Date of Award

5-22-2006

Degree Type

Thesis

Degree Name

M.S.

Degree Program

Psychology

Department

Psychology

Major Professor

Scaramella, Laura

Second Advisor

Morris, Amanda

Third Advisor

Frick, Paul

Abstract

Toddler-aged children are expected to shift from being solely dependent on parents to regulate their emotion (e.g., Fox & Calkins, 2003) to being able to independently regulate their emotions (Calkins & Johnson, 1998). Mothers' responses to children's negative emotions are expected to influence this development. Children's temperamental negative reactivity was found to moderate the effect of mothers' socialization attempts on children's regulatory behaviors, as suggested by previous theoretical and empirical work (e.g., Putnam, Sanson, & Rothbart, 2002; Rothbart & Bates, 1998).
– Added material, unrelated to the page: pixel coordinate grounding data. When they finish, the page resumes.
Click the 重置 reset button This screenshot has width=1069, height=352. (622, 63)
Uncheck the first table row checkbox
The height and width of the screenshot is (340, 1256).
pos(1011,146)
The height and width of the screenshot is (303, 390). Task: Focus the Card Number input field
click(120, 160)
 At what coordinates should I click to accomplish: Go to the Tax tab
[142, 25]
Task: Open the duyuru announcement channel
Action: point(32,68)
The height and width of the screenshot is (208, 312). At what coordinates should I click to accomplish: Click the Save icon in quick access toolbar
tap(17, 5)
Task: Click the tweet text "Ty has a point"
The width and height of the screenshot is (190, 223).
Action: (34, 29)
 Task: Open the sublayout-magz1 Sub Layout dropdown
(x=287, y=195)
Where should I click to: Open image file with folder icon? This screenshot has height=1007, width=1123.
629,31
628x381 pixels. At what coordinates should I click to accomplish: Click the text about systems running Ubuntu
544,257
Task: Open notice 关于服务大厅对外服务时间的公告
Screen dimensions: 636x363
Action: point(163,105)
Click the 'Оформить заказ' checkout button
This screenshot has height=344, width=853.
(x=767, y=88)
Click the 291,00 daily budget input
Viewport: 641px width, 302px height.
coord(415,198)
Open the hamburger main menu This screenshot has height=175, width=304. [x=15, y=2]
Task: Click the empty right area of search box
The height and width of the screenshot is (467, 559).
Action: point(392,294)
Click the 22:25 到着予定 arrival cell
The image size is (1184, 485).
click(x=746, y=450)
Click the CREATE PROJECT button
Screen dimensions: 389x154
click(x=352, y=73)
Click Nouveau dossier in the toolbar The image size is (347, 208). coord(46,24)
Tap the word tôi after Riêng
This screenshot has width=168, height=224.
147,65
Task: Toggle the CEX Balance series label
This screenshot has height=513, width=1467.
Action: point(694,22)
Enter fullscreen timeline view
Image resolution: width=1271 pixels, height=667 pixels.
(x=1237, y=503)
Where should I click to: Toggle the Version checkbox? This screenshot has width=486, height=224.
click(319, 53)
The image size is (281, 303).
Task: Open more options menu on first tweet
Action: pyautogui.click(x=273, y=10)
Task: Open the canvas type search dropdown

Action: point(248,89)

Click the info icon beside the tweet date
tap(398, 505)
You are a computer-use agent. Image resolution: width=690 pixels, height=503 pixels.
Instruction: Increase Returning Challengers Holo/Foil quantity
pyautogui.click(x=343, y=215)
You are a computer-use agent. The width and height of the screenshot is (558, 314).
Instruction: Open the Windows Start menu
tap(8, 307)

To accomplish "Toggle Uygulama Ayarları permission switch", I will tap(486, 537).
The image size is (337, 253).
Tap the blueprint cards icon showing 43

Specifically, highly negatively reactive children showed no correspondence between their mothers' attention-shifting strategies and their own attentionshifting regulation behaviors. This finding is consistent with the proposed process by which temperamentally reactive children become overaroused and unreceptive to mothers' socialization efforts (Hoffman, 1983; Scaramella & Leve, 2004). Lastly, children's reactivity did not moderate the effects of mothers' emotion-intensifying socialization on children's emotion-intensifying regulation behaviors, a finding which deserves further study.

Rights

The University of New Orleans and its agents retain the non-exclusive license to archive and make accessible this dissertation or thesis in whole or in part in all forms of media, now or hereafter known. The author retains all other ownership rights to the copyright of the thesis or dissertation.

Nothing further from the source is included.